**Records shown:**

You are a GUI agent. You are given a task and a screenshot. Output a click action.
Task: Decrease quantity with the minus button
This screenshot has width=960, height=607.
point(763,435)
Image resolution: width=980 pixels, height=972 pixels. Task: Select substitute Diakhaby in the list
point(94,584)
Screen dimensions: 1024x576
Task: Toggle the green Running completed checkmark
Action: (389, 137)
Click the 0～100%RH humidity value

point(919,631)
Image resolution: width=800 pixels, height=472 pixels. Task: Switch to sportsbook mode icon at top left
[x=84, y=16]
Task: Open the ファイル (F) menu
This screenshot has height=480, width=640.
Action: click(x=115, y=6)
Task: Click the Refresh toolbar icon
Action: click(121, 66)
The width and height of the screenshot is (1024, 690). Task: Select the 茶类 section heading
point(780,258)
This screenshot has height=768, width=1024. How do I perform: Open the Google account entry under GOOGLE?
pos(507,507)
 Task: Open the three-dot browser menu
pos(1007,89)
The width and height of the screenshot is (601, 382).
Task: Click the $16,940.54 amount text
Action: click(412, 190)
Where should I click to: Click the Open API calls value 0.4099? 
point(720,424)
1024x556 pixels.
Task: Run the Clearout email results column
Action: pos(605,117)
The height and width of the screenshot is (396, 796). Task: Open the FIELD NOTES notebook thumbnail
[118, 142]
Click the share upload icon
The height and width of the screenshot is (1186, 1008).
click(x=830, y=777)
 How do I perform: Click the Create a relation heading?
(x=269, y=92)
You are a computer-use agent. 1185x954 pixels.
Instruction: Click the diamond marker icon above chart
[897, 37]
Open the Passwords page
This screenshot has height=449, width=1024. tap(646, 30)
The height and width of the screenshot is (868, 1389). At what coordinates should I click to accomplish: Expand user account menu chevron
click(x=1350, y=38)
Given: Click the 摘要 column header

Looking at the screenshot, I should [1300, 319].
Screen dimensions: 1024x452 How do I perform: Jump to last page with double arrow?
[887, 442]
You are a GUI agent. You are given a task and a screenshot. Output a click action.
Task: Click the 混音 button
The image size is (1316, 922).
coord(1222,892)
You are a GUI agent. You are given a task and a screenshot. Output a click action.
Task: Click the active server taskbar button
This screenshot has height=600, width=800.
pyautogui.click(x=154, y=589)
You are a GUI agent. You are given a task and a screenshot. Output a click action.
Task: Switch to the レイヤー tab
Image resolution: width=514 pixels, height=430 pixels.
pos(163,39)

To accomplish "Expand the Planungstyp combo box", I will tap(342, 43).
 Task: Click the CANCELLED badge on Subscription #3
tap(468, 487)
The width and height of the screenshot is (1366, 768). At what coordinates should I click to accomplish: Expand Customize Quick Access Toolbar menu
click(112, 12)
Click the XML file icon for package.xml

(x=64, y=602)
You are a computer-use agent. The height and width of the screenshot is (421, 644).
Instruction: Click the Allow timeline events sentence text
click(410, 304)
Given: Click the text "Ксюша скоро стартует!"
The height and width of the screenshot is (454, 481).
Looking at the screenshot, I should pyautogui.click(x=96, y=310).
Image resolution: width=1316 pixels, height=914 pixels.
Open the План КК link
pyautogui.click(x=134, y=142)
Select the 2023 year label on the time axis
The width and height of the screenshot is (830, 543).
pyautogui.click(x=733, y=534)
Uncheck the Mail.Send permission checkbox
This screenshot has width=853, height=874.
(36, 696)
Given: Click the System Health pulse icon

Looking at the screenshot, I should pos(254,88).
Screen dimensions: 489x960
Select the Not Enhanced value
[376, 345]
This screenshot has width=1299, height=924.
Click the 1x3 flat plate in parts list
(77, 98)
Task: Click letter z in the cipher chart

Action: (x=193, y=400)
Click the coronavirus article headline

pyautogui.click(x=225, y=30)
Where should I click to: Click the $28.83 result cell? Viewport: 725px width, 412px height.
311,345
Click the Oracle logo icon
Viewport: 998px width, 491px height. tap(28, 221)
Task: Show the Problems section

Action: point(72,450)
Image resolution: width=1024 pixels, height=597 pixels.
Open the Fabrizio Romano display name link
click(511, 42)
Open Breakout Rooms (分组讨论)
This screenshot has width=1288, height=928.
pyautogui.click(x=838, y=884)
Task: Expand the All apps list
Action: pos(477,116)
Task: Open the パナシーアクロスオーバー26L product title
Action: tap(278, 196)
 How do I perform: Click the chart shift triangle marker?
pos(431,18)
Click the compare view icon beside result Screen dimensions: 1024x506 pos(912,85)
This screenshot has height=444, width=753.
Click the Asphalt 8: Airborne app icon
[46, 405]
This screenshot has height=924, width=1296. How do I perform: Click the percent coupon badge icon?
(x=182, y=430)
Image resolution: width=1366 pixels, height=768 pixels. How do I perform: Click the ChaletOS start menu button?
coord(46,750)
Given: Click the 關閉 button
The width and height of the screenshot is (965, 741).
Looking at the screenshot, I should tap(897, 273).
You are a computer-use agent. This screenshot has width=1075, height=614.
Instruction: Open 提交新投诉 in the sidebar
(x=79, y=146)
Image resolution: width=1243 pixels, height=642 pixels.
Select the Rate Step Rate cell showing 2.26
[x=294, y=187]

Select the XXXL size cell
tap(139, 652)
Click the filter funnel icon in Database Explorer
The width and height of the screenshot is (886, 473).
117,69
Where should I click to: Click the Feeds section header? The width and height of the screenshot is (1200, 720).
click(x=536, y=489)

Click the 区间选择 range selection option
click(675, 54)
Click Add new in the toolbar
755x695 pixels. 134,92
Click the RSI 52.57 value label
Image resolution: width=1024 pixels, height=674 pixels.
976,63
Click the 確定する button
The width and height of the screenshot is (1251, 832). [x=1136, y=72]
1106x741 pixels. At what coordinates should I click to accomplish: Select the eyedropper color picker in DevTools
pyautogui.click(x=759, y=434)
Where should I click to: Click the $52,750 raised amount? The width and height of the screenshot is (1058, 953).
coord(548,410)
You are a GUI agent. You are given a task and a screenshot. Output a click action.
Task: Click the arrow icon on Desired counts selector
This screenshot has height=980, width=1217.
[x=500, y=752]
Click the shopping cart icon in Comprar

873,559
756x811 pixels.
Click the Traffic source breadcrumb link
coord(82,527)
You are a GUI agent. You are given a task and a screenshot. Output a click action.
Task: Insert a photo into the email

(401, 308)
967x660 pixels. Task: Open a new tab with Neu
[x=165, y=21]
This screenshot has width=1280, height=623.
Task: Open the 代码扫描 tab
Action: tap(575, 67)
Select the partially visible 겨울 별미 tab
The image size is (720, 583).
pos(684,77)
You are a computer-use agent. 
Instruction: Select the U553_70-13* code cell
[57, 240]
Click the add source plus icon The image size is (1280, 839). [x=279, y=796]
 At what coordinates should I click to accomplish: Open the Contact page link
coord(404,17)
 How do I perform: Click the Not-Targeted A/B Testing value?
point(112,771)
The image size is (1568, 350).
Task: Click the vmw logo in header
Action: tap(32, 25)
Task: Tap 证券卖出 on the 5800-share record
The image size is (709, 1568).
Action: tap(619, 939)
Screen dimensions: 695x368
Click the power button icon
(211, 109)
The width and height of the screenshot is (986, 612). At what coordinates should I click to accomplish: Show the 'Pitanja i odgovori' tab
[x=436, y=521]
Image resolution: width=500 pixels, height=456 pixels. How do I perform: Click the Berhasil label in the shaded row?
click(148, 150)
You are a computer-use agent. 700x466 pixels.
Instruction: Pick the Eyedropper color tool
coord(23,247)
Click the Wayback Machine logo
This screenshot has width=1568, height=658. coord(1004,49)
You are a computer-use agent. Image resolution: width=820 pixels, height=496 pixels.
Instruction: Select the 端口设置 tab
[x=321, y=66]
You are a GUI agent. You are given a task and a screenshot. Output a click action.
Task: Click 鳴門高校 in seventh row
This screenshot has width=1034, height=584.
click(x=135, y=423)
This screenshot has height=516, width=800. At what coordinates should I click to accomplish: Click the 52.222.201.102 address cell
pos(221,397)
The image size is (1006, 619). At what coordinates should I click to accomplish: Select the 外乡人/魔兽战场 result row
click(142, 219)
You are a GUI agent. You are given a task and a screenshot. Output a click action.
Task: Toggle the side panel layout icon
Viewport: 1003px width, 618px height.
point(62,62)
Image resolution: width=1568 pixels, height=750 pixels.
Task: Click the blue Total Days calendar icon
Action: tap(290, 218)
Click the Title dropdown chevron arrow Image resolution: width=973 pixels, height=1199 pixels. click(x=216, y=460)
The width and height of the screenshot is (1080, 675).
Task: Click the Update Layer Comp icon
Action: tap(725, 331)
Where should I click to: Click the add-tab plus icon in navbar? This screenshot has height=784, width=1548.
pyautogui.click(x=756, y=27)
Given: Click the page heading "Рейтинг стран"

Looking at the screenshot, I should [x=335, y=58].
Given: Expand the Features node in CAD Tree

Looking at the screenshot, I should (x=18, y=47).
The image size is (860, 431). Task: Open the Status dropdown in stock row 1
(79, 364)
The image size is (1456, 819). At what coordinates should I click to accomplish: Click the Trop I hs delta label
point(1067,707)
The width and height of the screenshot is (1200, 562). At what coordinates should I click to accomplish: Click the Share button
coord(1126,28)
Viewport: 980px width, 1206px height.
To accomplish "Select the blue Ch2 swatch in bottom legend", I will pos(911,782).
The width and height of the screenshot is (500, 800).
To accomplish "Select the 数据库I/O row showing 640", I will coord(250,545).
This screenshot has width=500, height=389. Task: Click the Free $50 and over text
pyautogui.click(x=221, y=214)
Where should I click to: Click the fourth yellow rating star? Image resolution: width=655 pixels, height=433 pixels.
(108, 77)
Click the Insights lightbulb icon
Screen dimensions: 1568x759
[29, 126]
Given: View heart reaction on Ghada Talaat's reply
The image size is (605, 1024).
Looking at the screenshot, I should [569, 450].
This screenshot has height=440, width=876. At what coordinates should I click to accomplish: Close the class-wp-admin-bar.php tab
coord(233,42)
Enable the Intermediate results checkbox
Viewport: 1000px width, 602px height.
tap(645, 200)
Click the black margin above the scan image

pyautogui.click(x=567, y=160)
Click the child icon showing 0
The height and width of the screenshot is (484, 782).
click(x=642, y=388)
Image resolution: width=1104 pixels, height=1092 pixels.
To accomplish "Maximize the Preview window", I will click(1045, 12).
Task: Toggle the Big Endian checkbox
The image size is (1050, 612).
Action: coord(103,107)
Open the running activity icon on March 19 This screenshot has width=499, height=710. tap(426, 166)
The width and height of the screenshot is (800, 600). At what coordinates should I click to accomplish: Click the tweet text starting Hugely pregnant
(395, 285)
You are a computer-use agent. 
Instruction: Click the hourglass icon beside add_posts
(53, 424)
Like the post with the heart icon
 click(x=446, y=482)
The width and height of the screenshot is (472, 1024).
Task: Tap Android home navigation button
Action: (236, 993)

**What to produce:** Go through the data line by line and say how many lines contain "computer". Give the number alone.

**Response to the exercise:** 7